▶ **Problem to work on**
Copy the records from the line with "Given: Open the Maps tab" up to and including the line with "[x=976, y=314]", substituting "Window" for "Viewport" and leaving everything else as it is. Give only those lines.

▶ **Given data**
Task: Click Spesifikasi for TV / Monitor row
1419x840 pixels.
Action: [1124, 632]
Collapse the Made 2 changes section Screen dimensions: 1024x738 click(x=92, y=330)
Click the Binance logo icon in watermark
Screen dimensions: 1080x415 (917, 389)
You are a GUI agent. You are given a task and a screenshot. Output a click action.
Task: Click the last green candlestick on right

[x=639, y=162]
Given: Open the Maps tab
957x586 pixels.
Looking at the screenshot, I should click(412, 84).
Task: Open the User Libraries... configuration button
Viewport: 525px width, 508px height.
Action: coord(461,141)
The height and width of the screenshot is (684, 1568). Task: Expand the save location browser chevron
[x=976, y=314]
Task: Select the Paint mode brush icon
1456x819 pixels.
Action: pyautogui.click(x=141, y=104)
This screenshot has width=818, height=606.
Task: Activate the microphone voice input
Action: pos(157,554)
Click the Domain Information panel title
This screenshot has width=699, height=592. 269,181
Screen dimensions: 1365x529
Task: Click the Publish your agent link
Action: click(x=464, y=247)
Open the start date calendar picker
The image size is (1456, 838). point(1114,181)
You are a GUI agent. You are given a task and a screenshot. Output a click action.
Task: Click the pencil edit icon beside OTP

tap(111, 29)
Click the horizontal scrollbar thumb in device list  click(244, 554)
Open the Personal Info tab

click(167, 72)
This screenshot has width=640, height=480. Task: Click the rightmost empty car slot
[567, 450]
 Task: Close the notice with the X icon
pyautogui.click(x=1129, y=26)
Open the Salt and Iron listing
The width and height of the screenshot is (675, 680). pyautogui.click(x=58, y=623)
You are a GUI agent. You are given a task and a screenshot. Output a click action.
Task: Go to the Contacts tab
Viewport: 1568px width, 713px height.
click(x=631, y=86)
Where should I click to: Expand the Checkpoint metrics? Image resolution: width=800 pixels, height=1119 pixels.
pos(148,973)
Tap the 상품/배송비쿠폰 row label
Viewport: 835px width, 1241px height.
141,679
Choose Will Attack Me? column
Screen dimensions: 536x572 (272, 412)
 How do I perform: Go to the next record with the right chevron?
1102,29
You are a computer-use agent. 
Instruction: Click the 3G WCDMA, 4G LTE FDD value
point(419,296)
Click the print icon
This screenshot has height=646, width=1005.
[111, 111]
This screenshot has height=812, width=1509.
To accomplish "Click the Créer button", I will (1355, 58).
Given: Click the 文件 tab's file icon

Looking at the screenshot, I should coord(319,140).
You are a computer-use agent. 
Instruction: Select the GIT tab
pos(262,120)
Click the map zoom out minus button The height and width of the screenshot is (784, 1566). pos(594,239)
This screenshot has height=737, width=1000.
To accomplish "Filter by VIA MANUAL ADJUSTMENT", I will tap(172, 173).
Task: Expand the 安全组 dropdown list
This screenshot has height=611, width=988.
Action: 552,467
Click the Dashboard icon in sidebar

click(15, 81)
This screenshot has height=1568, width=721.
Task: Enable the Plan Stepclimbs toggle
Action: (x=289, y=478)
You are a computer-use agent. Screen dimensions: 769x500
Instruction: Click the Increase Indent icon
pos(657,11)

▶ **Output**
Given: Open the Maps tab
957x586 pixels.
Looking at the screenshot, I should click(412, 84).
Task: Open the User Libraries... configuration button
Window: 525px width, 508px height.
Action: coord(461,141)
The height and width of the screenshot is (684, 1568). Task: Expand the save location browser chevron
[x=976, y=314]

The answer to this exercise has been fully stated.